**What this task involves**
Where the records below show a line containing "For every named target in this 430×2207", start copying; end with the line containing "[Facebook] (1418, 48)", and copy it too.

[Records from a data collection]
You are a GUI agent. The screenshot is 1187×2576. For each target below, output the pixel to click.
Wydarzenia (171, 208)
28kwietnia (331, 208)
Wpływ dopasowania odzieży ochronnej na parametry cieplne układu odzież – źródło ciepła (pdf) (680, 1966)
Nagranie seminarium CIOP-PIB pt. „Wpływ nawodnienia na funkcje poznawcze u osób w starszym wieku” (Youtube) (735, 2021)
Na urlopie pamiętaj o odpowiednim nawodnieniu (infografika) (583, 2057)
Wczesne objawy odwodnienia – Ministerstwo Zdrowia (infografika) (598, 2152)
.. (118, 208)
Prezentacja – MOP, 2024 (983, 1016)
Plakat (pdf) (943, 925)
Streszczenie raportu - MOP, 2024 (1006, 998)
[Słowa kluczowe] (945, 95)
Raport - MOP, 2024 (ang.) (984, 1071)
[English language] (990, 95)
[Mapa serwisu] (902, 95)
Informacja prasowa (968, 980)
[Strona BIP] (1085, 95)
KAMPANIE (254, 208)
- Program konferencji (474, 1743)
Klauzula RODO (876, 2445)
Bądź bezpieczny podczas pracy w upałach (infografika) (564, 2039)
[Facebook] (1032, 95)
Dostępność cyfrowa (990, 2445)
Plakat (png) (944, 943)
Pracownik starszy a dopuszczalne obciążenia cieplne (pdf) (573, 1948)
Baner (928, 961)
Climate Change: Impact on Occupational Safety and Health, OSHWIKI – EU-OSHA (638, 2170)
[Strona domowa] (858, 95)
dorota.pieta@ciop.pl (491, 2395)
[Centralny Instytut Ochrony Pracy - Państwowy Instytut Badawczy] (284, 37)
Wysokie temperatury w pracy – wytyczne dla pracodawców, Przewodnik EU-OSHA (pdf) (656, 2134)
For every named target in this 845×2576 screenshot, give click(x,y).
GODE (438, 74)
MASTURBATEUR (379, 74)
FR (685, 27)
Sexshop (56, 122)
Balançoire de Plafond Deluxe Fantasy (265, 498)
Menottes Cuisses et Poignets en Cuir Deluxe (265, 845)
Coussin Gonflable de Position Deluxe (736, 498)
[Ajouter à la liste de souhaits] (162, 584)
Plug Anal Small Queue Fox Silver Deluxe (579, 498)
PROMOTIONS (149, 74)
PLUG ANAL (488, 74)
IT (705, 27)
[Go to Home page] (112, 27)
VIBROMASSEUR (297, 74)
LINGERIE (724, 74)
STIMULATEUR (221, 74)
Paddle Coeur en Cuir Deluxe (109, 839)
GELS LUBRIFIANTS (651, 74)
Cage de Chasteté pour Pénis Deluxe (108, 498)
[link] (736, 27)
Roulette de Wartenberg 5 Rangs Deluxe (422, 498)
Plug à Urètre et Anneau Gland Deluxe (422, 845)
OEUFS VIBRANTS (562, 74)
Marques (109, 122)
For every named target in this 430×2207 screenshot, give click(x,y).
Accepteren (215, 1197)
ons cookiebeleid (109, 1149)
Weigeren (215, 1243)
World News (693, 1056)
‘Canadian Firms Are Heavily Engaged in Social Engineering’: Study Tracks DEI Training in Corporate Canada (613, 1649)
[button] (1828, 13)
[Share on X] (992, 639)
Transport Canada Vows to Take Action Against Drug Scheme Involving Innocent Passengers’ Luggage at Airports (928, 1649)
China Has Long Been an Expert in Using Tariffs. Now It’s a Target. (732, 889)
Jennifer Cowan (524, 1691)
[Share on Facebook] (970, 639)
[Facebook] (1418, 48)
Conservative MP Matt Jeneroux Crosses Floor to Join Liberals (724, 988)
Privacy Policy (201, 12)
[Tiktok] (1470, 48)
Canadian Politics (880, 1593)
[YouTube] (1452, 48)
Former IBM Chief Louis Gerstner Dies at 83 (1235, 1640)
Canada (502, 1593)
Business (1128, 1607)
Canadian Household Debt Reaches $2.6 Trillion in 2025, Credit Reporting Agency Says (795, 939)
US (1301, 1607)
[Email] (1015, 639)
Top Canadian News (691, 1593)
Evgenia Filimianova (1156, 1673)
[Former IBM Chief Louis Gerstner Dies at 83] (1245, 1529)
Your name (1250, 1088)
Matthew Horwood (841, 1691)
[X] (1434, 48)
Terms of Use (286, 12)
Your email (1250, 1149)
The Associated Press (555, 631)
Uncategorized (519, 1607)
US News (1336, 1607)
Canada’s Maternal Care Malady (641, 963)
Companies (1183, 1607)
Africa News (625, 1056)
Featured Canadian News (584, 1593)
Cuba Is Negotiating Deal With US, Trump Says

**Task response**
For every named target in this 430×2207 screenshot, give click(x,y).
Accepteren (215, 1197)
ons cookiebeleid (109, 1149)
Weigeren (215, 1243)
World News (693, 1056)
‘Canadian Firms Are Heavily Engaged in Social Engineering’: Study Tracks DEI Training in Corporate Canada (613, 1649)
[button] (1828, 13)
[Share on X] (992, 639)
Transport Canada Vows to Take Action Against Drug Scheme Involving Innocent Passengers’ Luggage at Airports (928, 1649)
China Has Long Been an Expert in Using Tariffs. Now It’s a Target. (732, 889)
Jennifer Cowan (524, 1691)
[Share on Facebook] (970, 639)
[Facebook] (1418, 48)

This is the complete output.